*Written exercise*.
Rewrite every line of the entries below as a Markdown table with the columns "Row" and "Text", numbering each row and skipping blank lines. Leave the pictures out of the table.

*Entries supplied*.
================================
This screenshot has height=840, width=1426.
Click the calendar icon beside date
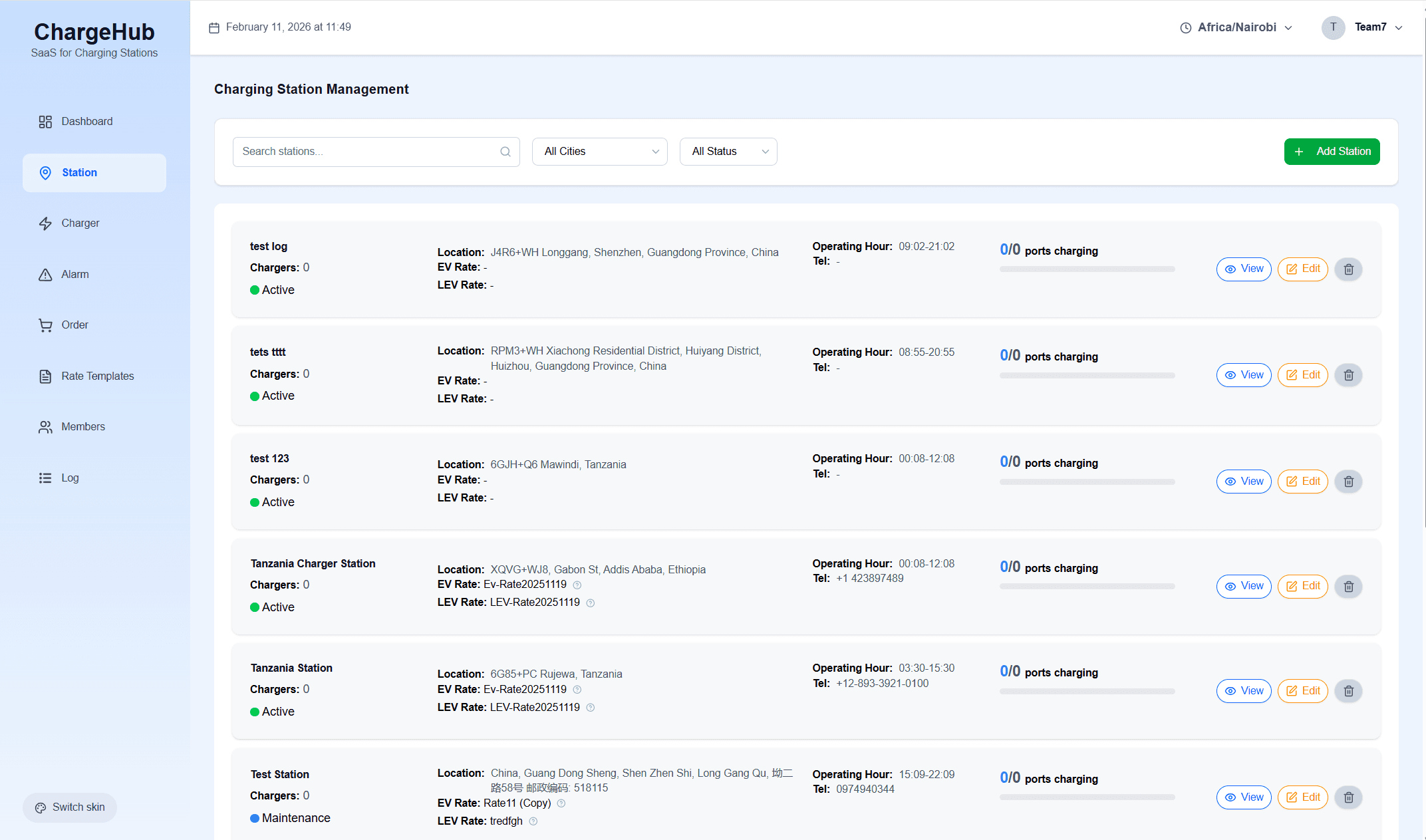pos(214,27)
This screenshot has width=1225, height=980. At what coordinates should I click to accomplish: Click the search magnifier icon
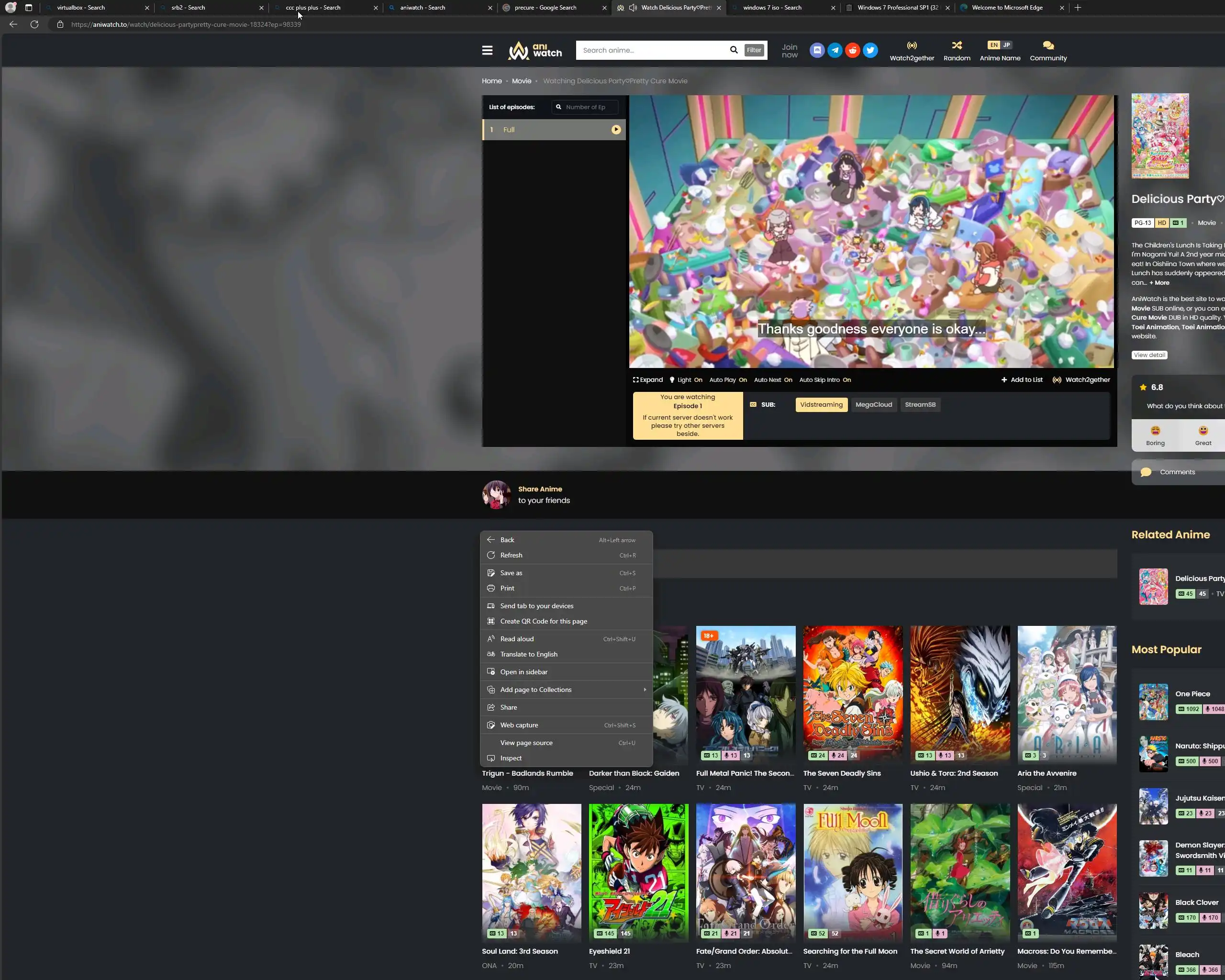tap(734, 50)
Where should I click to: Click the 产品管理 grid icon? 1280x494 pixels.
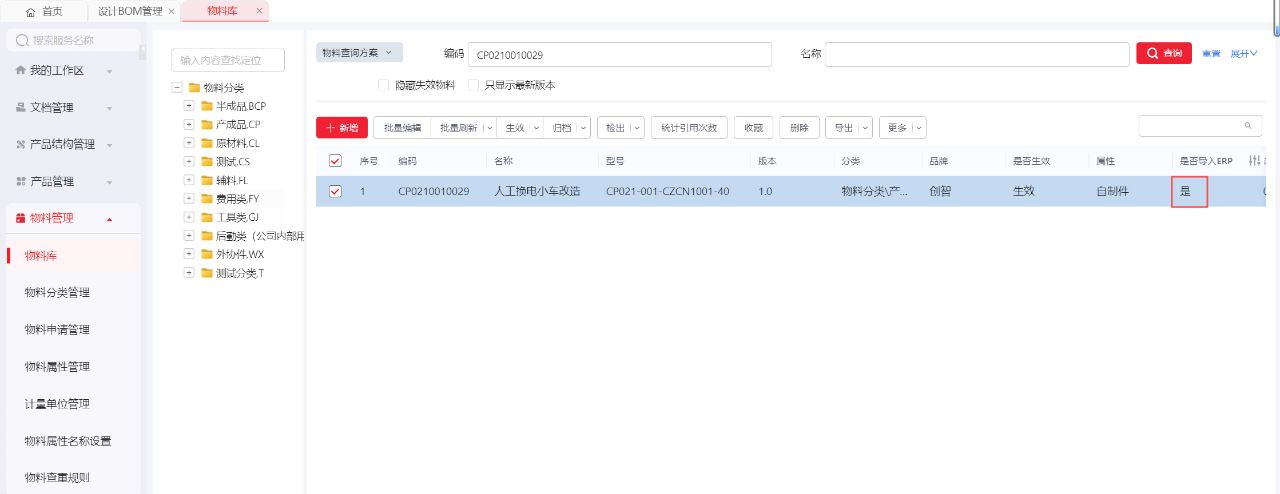pos(20,181)
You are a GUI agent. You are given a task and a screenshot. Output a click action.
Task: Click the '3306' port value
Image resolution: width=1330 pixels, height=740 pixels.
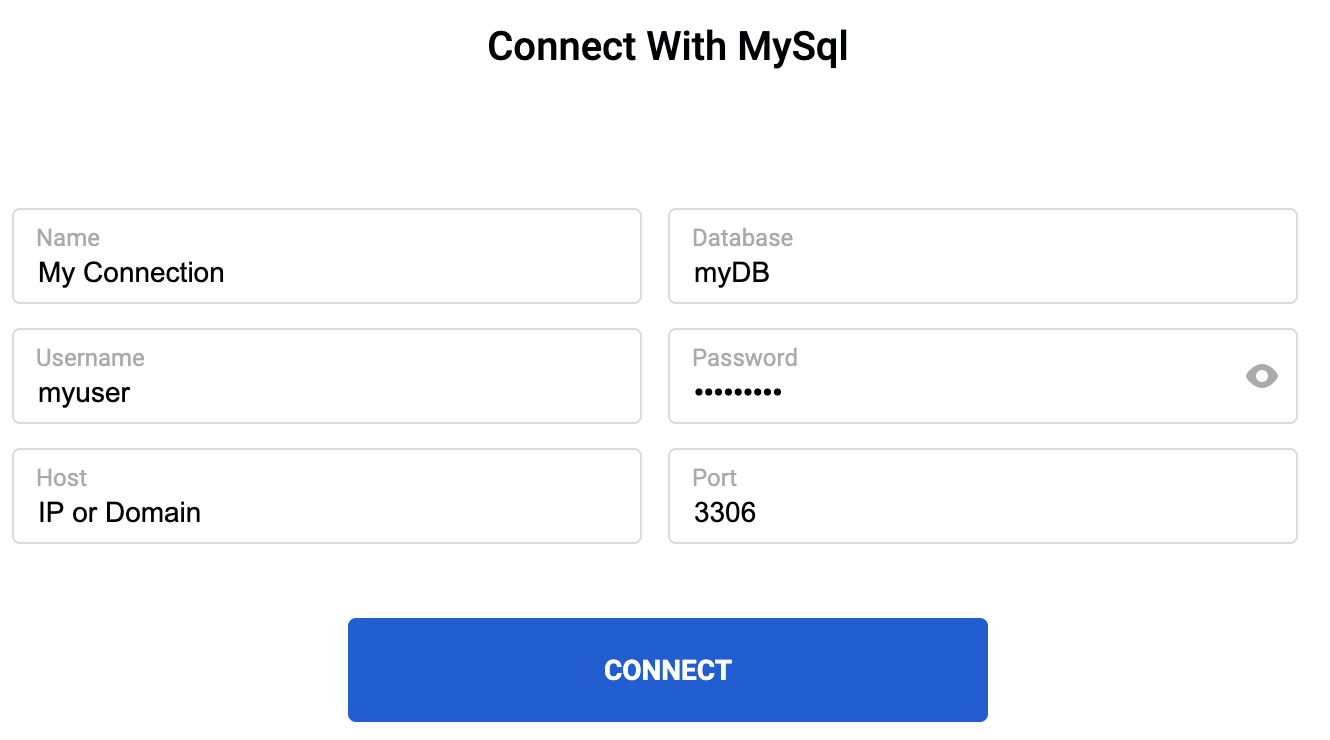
================================
*Correct result*.
| Row | Text |
|---|---|
| 1 | This screenshot has height=840, width=1426. |
| 2 | Click the calendar icon beside date |
| 3 | pos(214,27) |
| 4 | This screenshot has width=1225, height=980. At what coordinates should I click to accomplish: Click the search magnifier icon |
| 5 | tap(734, 50) |
| 6 | Where should I click to: Click the 产品管理 grid icon? 1280x494 pixels. |
| 7 | pos(20,181) |
| 8 | You are a GUI agent. You are given a task and a screenshot. Output a click action. |
| 9 | Task: Click the '3306' port value |
| 10 | Image resolution: width=1330 pixels, height=740 pixels. |